Des Winters Eisesschanzen sind geschmolzen,
Der Frost zerrann, der jüngst ans Fenster schlug:
Es spottet des Tyrannen schon, des stolzen,
Der Schwalb' und Lerche freier Himmelsflug.
Die Sonne trifft mit scharfgespitzten Bolzen
Der Furchen Saat, gelockert von dem Pflug,
Und Halm und Tier, im Kämmerlein verborgen,
Begrüßen neuvergnügt des Jahres Morgen.

Schon wimmelt es von kleinen, großen Kindern,
Sich tummelnd auf des Frühlings Schaugerüst;
Den Prunkpalast der Schöpfung auszuplündern,
Verspüren die Erschaff'nen groß Gelüst;
Der Dichter kann und mag es nicht verhindern,
Dieweil er selbst der ärgste Schwelger ist,
Denn aus des Busens stets gefüllten Speichern
Will er verschwendend alle Welt bereichern.
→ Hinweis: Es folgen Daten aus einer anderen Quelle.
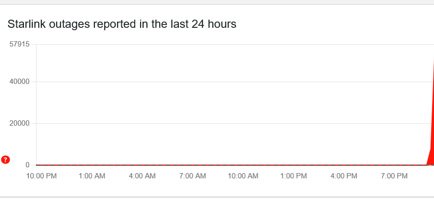Click the 1:00 AM time label
The height and width of the screenshot is (199, 434).
coord(92,176)
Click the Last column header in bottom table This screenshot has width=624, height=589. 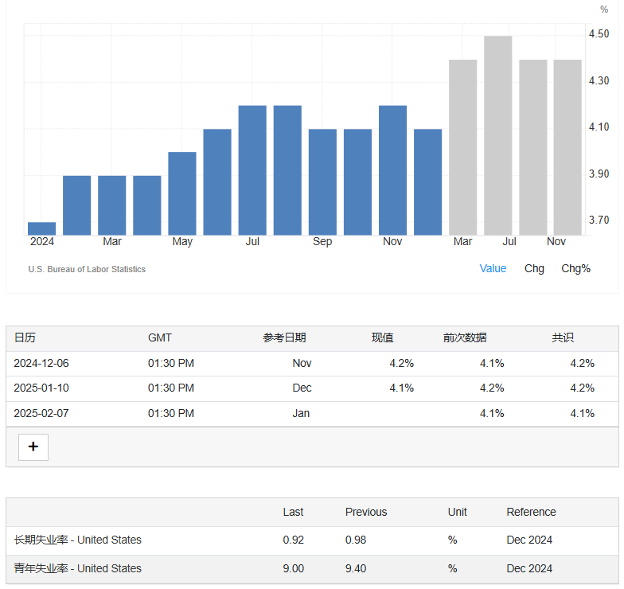tap(293, 512)
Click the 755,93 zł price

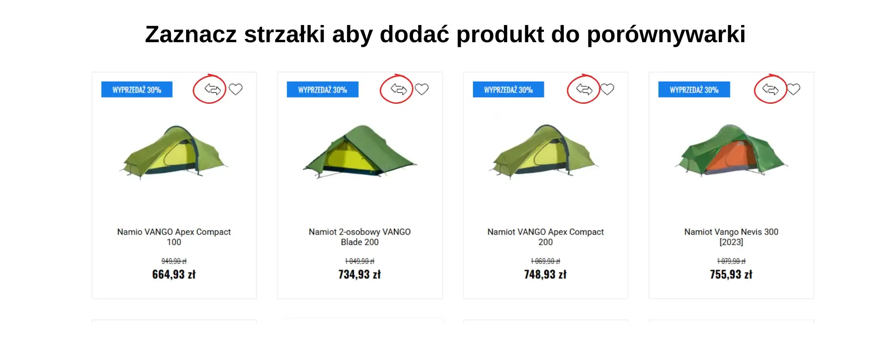click(731, 274)
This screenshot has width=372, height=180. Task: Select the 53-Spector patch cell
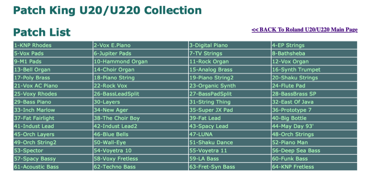tap(53, 151)
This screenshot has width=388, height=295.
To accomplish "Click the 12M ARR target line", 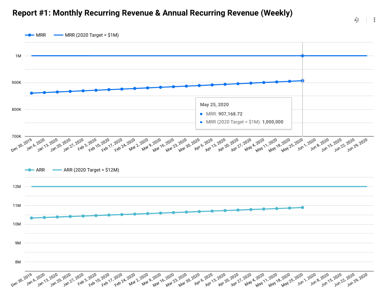I will (x=169, y=186).
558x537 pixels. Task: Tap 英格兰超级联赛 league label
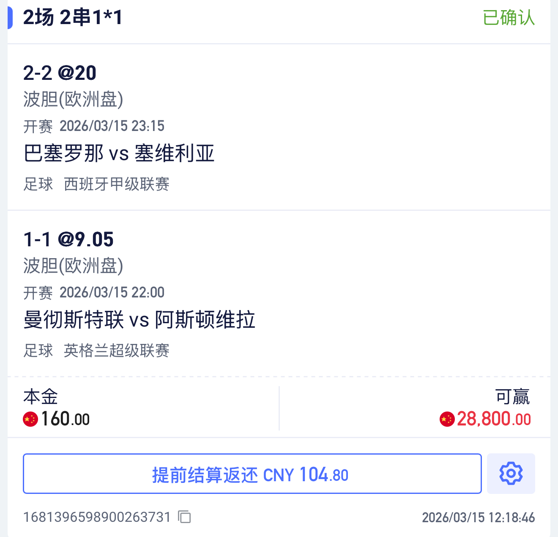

So wandert denn nach allen Regionen,
Genießt des Himmels und der Erde Pracht,
So unter dichtbelaubten Eichenkronen
Wie von der Blumen Dufthauch angefacht;
Sei's auf der Firnenspitzen Wolkenthronen,
Sei's auf der Alpenseen kristallner Nacht,
Beschaut die Welt und ruft es in Posaunen,
Was euch das Herz erfüllt mit Lust und Staunen!

Und wenn ihr dann in Wald und Blütenhainen
Der Drossel Sang, des Specht's Gehämmer lauscht,
Und hingelagert auf bemoosten Steinen,
Geheimnisvoll euch Wassersturz umrauscht;
Wenn sinnend über modernden Gebeinen
Ihr Freudigkeit mit Tiefgefühl vertauscht:
Dann fühlt, daß für des Lebens tiefste Wunden
Natur den Wunderbalsam aufgefunden.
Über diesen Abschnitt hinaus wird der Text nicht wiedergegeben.